I am going to speculate but here is what I think is going on. From what we know, not necessarily with certainty but with fairly good odds, DC VAX appears to work over all sub groups of nGBM to varying degrees. I would guess that DC VAX works very well for mesenchymal and methylated MGMT. I do not know what the correlation is between Mesenchymal and MGMT is but I would guess, as a whole, that this broad grouping comprises about 30%-40% of the clinical trial pool. I would posit that approximately 2/3rds are in the early TX group and the balance in pure placebo and the X-over groups.
Mesenchymal(NF) and methylated MGMT may express themselves in different ways. Mesenchymal is immunogenic meaning that the micro tumour environment is less suppressive and therefore more responsive to Temodar and DC VAX. The methylation promoter associated with MGMT interferes with the cellular repair mechanism. DC VAX appears to work well with this overall group.
In addition, there is some correlation between classical(EGFRviii) and methylated MGMT. The efficacy, to some extent, might be significant for a portion of patients in this group. Wrt to the other two groups, pro-neural and neural, there may be little to no effect and it is thought that some small selected pro-neural group may respond to the vaccine. However, wrt to these latter two groups, I would surmise that the efficacy is relatively de minimis.
Accordingly, I think that, overall, about 40% of the patient pool would respond very well to DC VAX. As to the balance, DC VAX may have relatively less to no effect at all.
Thus, the rather modest blinded mOS of 23.1 months from surgery and not randomisation, in and of itself, does not tell the whole story. It could very well mean that the vaccine works quite well in a relatively large sub-set but not so well for the balance. The long tail that we see developing pertains to the groupings where the vaccine is quite effective. And LP is continuing the trial to ensure plateauing and a dramatic slowing of the eventing rate. I believe that she is quite correct that the most important factor in evaluating immunological approaches is the tail. If it is quite significant and for a relatively large sub-group, this may serve to assure broad approval, leaving it up to doctors and their patients to decide whether to take the vaccine as part of their therapy rather than leaving it up to regulatory fiat.
With respect to PFS, we are all in the dark, as no data has been revealed even though we have reached the so-called trigger event back in February, 2017. Perhaps due to pseudo-progression confoundment, which LP has stated, if I recall correctly, was not an issue, the data has not been available simply due to the need for further analysis.
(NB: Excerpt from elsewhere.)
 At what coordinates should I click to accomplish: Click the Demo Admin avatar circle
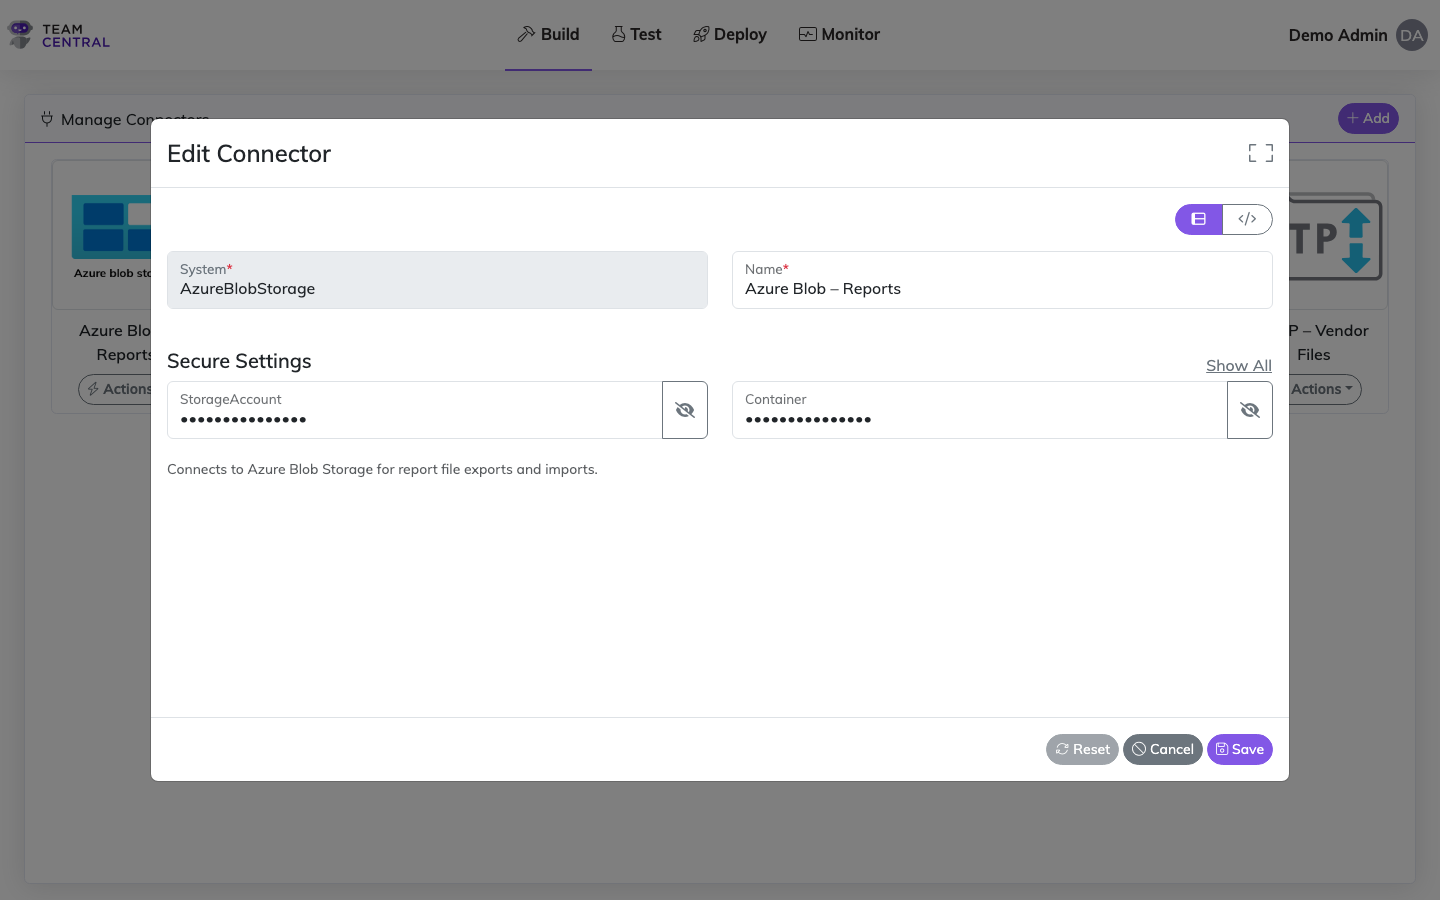[1411, 35]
However, the foregoing may well indicate that there is nothing to write home about with respect to the PFS end point. Further analysis may be needed to ascertain whether PFS extension is seen in some groups versus others and to what extent. In addition, while PFS eventing extension may not be significant, slowing progression dramatically after eventing as the immunological approach begins to take hold in time may possibly be happening. That is a good thing. We won't know until all the fine analysis takes place after unblinding.
Certainly, we would have been more comfortable with a blinded mOS of, say, 28 or 30 months versus 23 months. Perhaps the mOS will shift more to the right with the spring refresh. If it does, I think it will shift in 1/10ths of months rather than a month or two. I don't think there will be significant improvement.
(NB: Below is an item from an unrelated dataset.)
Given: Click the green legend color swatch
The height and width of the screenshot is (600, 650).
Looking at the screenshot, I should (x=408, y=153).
Accordingly, unless top line numbers are remarkable for the trial as a whole, their revelation may not be meaningful without explanation. If the numbers show, for example, that they are overall marginal, their publication could give a completely misguided perception and Wall Street, with its limited attention span and understanding, turn what is good news into bad. Therefore, LP and company need to be very careful in their analysis, presentation and how they communicate to the market at large. This may be why LP is banking on a home run tail. It neutralises and significantly overcomes what may seem to be negative but is rather good news with proper explanation.
Finally, I have to believe that the 2018 spring refresh is it. LP, due to financial, investor and competitive pressures, surely realises that the trial cannot continue with more expense and now largely diminishing, if no, returns. LP understands that NWBO is a commercial and not research institution at this point. There is little if anything to be gained with yet another data collection and indeterminate continuation of the trial. It is time for data lock. JMHO.